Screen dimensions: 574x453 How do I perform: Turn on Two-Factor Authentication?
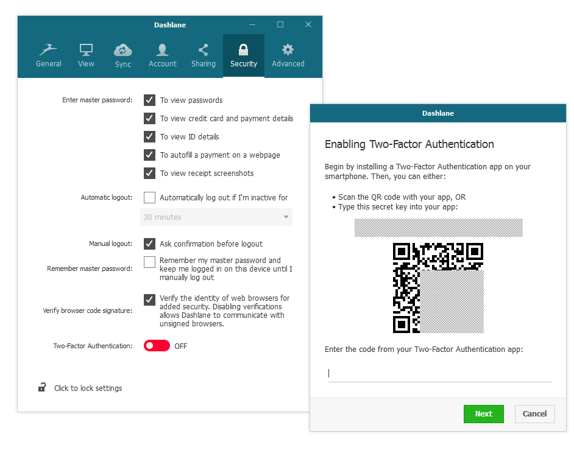point(157,345)
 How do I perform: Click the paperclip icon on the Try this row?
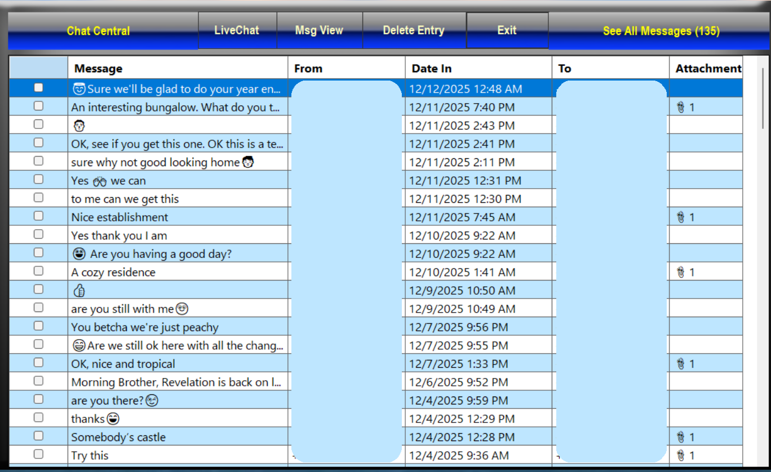point(680,455)
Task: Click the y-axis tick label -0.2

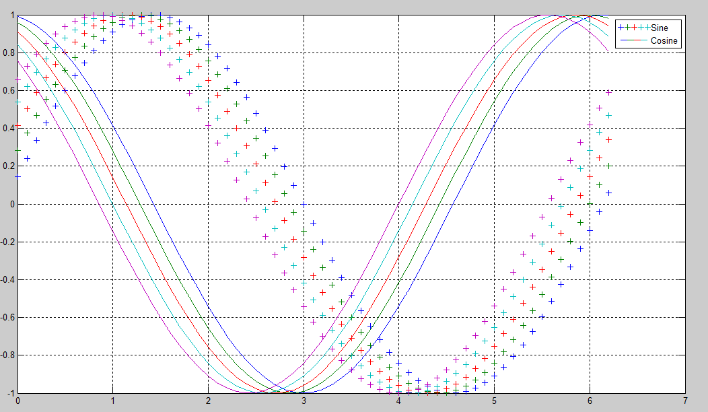Action: (6, 242)
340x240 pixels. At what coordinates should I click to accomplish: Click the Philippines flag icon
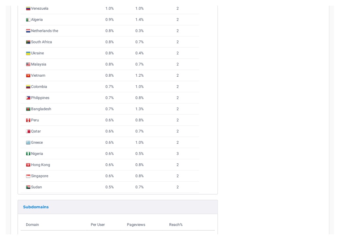[x=28, y=98]
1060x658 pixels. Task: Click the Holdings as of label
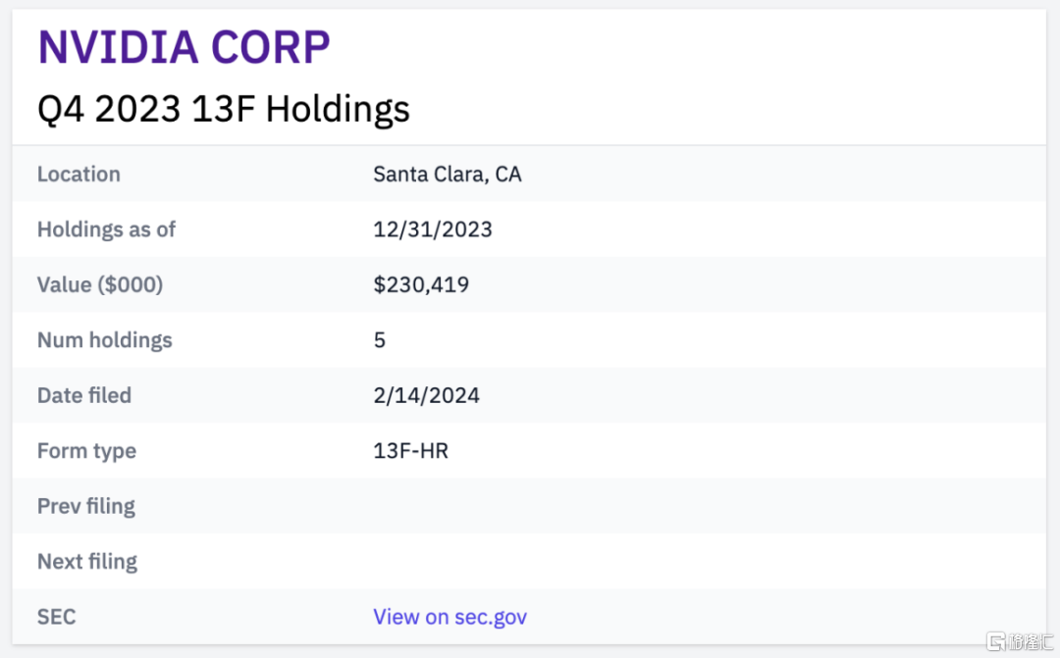tap(106, 229)
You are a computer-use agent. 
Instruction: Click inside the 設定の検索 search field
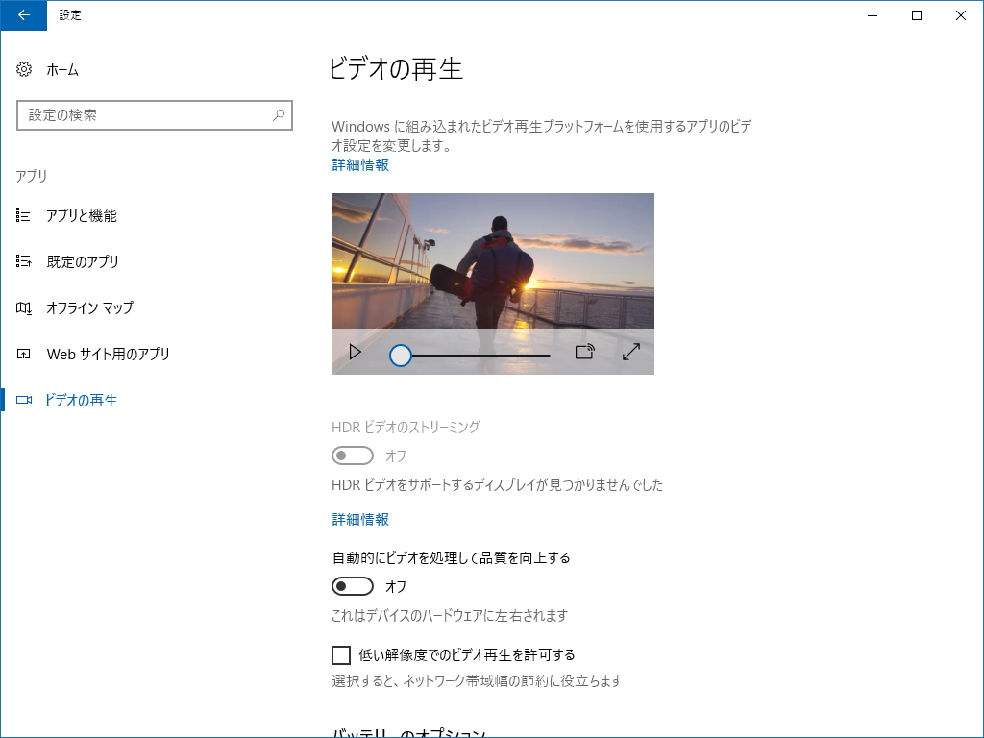[144, 114]
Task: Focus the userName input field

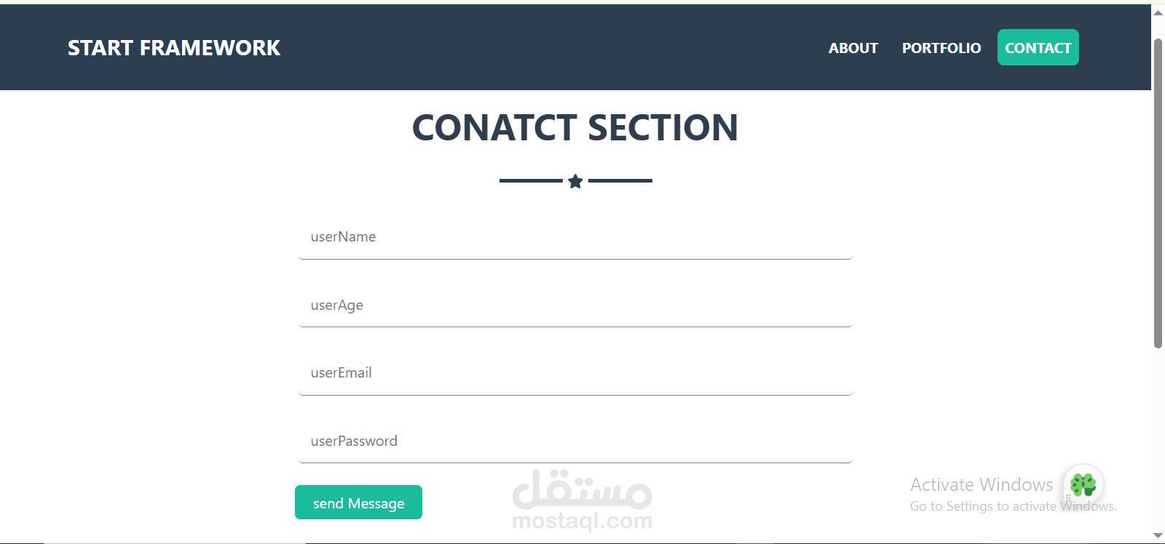Action: [x=575, y=237]
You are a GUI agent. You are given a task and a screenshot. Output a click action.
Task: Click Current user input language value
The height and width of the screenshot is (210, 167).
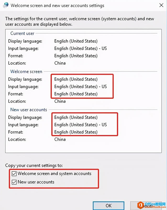click(80, 48)
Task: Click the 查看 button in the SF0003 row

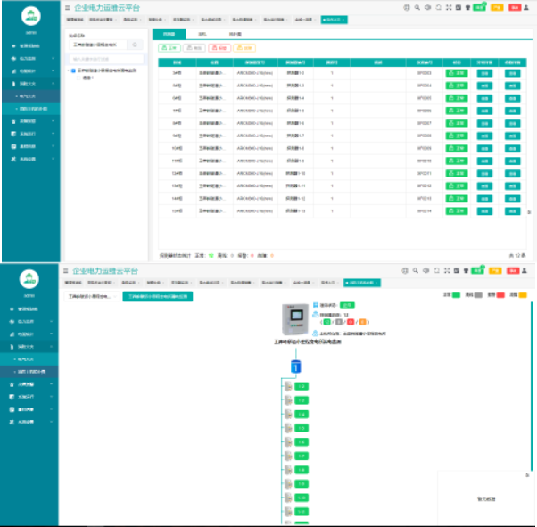Action: point(484,72)
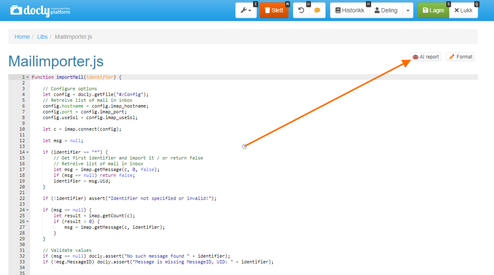Click the robot AI report icon

pyautogui.click(x=415, y=56)
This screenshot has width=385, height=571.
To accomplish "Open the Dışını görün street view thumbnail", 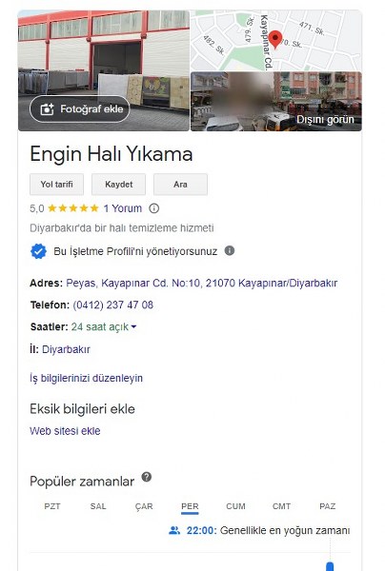I will click(x=276, y=102).
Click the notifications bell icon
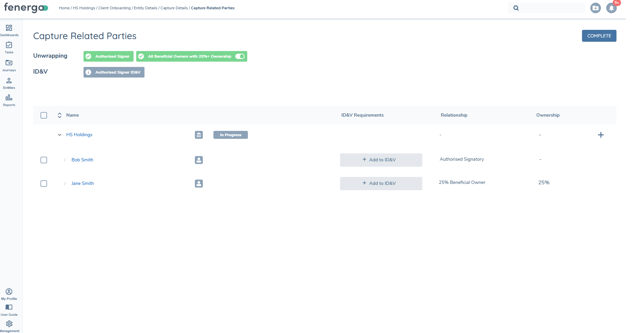Screen dimensions: 632x333 [x=611, y=8]
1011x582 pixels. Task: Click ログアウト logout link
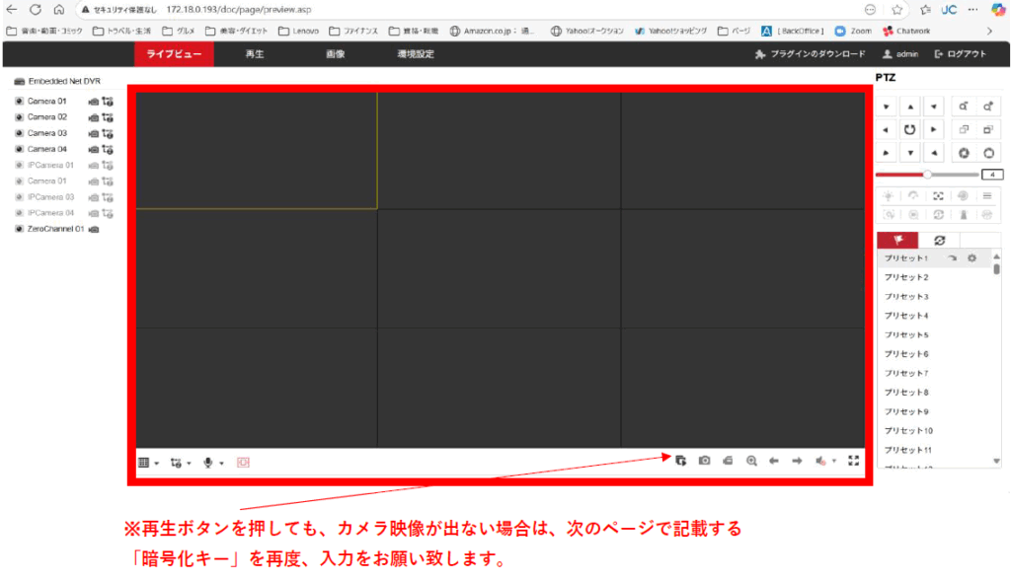(960, 54)
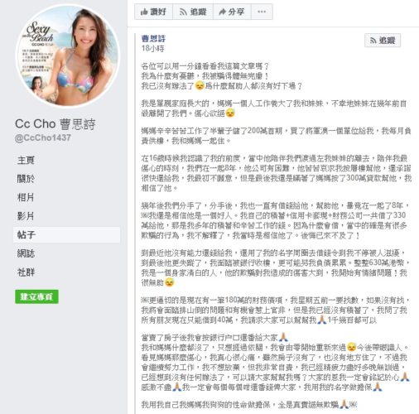Open the 曹思詩 author name link
Screen dimensions: 419x414
click(x=153, y=39)
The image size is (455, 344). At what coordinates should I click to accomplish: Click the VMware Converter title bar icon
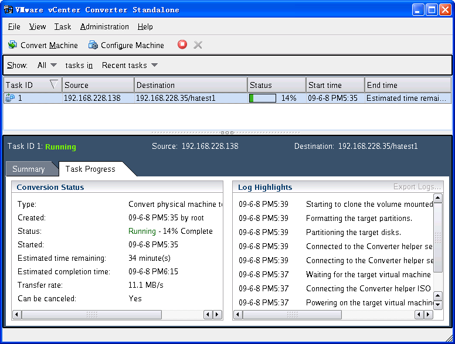point(8,10)
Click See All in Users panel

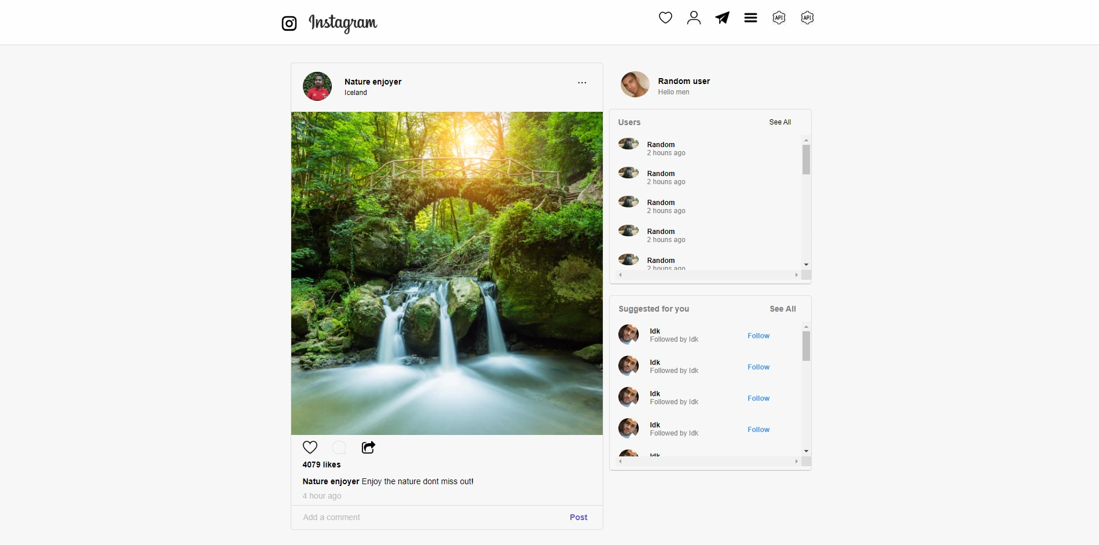coord(779,122)
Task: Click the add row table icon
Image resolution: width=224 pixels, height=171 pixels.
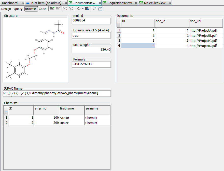Action: [52, 9]
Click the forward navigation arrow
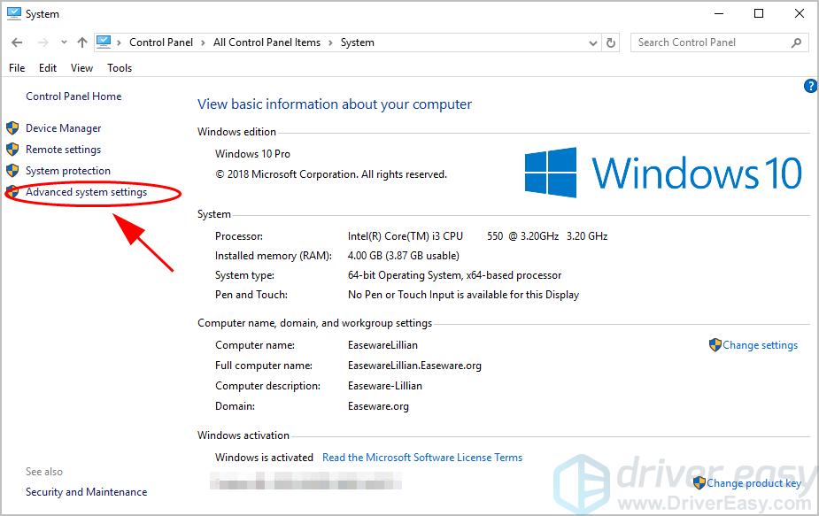Image resolution: width=819 pixels, height=516 pixels. tap(42, 42)
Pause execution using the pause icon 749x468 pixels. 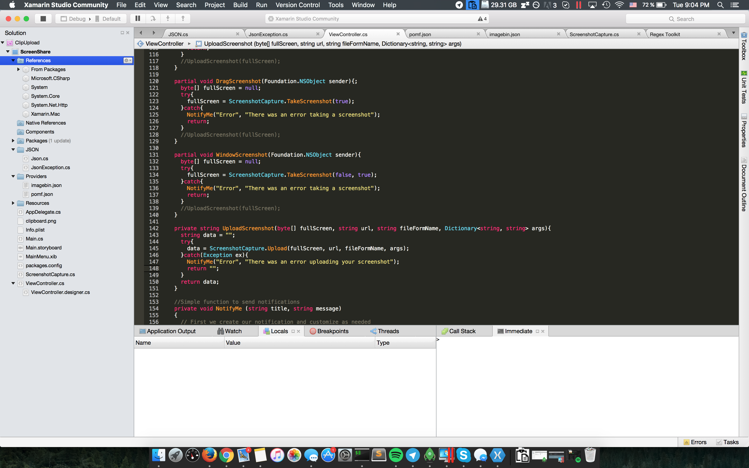click(x=138, y=19)
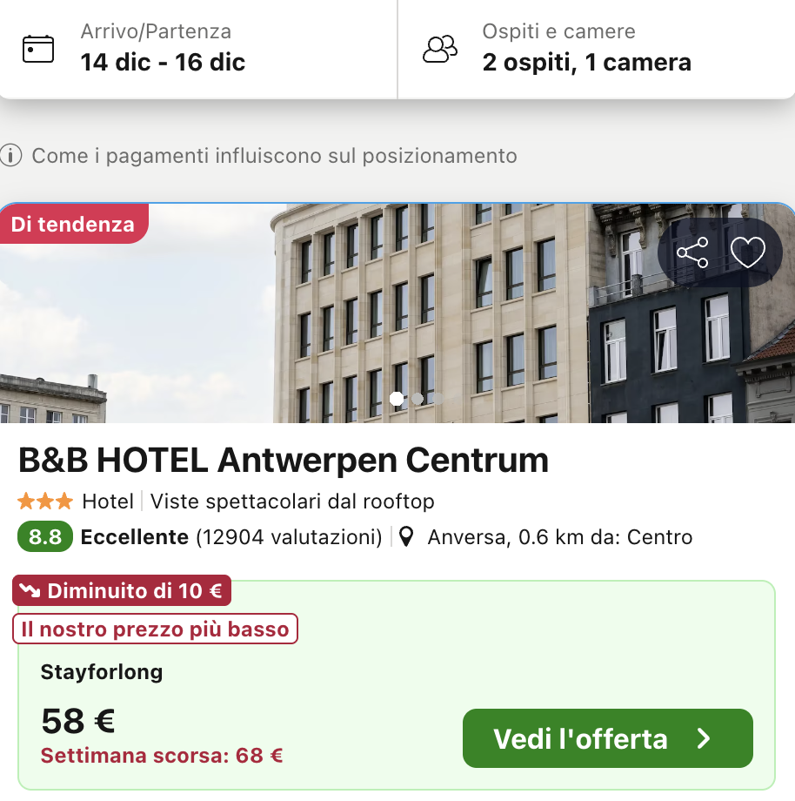The height and width of the screenshot is (801, 795).
Task: Select the first carousel dot on the photo
Action: point(397,399)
+---+
### Required action:
Show every line in the records above that contains the word "agent".

### Exercise response:
You are a computer-use agent. 
You are a GUI agent. You are given a task and a screenshot. Output a click action.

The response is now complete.